====== Material provided

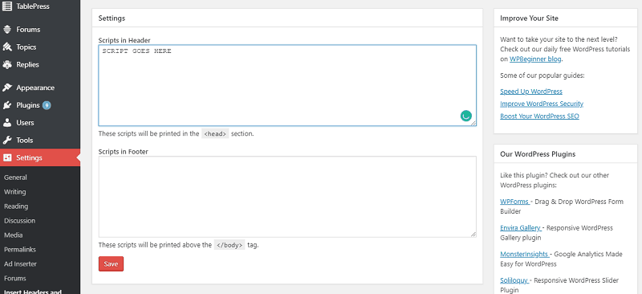The image size is (642, 294).
Task: Click the Plugins plug icon
Action: tap(7, 105)
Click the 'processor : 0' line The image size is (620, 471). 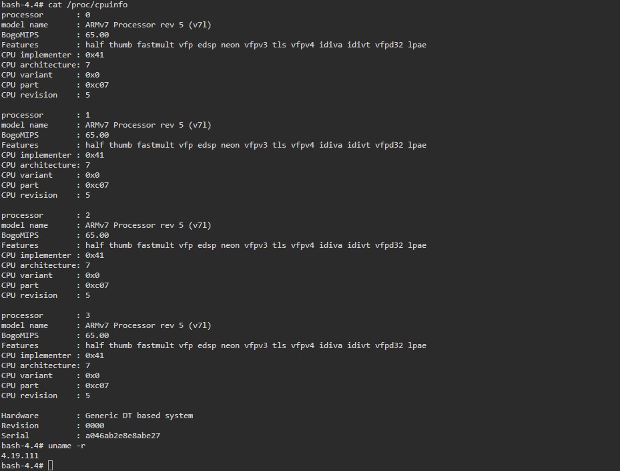pyautogui.click(x=45, y=15)
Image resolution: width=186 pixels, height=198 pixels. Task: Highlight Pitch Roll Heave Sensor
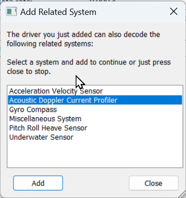click(95, 128)
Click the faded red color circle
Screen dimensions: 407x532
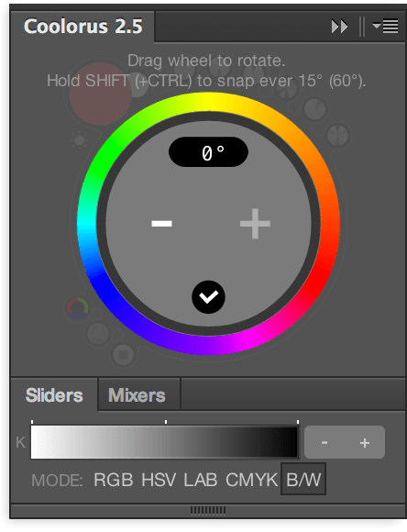101,94
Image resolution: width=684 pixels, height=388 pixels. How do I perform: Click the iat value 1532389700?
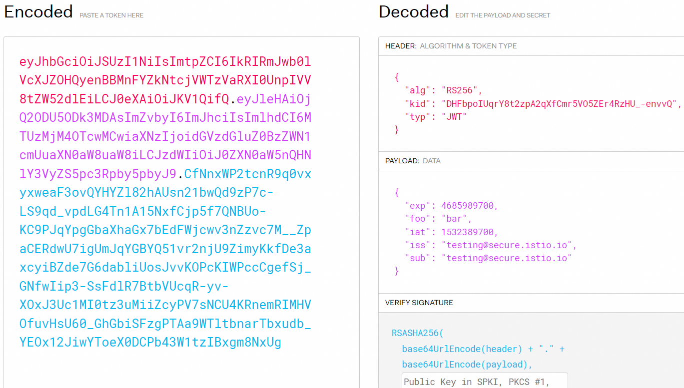(x=469, y=232)
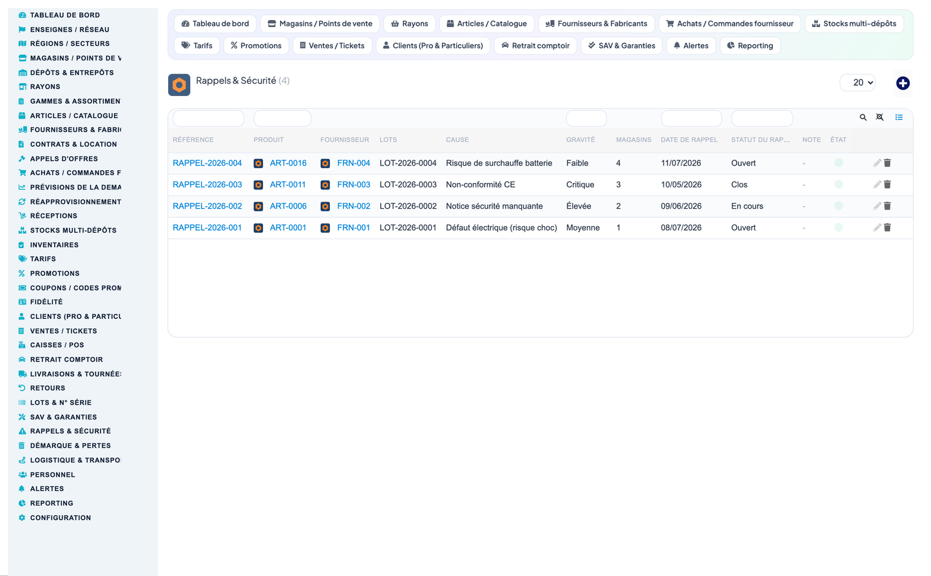This screenshot has height=576, width=931.
Task: Select Lots & N° Série in sidebar
Action: pyautogui.click(x=61, y=403)
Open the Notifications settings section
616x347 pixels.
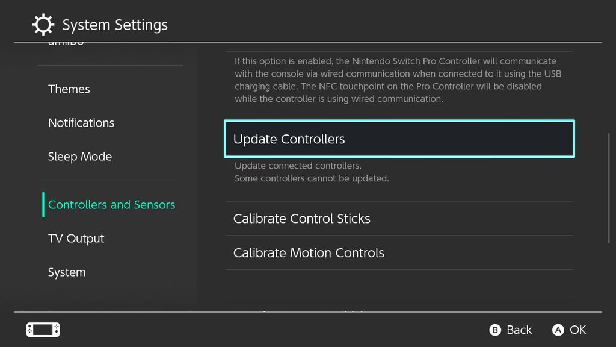tap(81, 122)
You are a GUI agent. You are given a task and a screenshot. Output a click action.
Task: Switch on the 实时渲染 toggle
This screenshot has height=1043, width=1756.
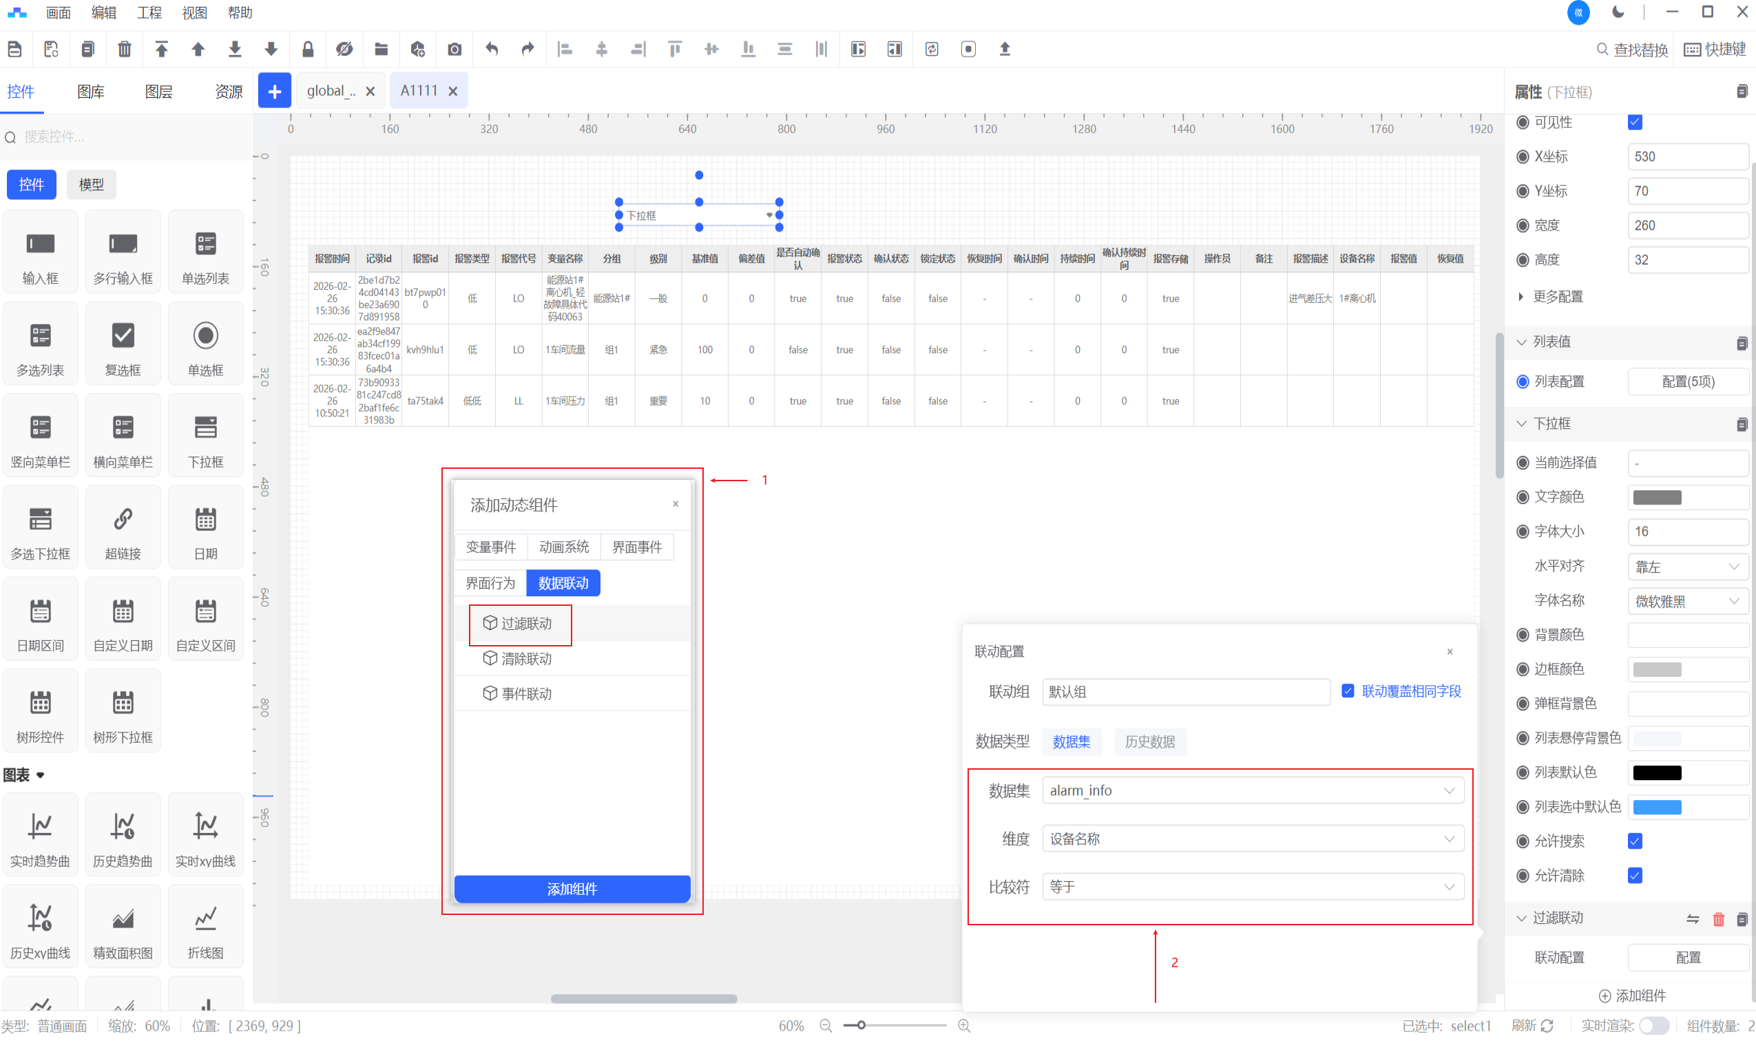(x=1653, y=1026)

============

> **Task objective**
Revise the data starting at the line containing "Open the Notifications settings section" and ending at the end of the data, with "screenshot" replaced by "screen image" and nothing else changed. Omit the pictures from your answer.

> **Result**
Open the Notifications settings section
616x347 pixels.
tap(81, 122)
You are a GUI agent. You are given a task and a screen image. Output a click action.
Task: Switch on the 实时渲染 toggle
This screen image has height=1043, width=1756.
(x=1653, y=1026)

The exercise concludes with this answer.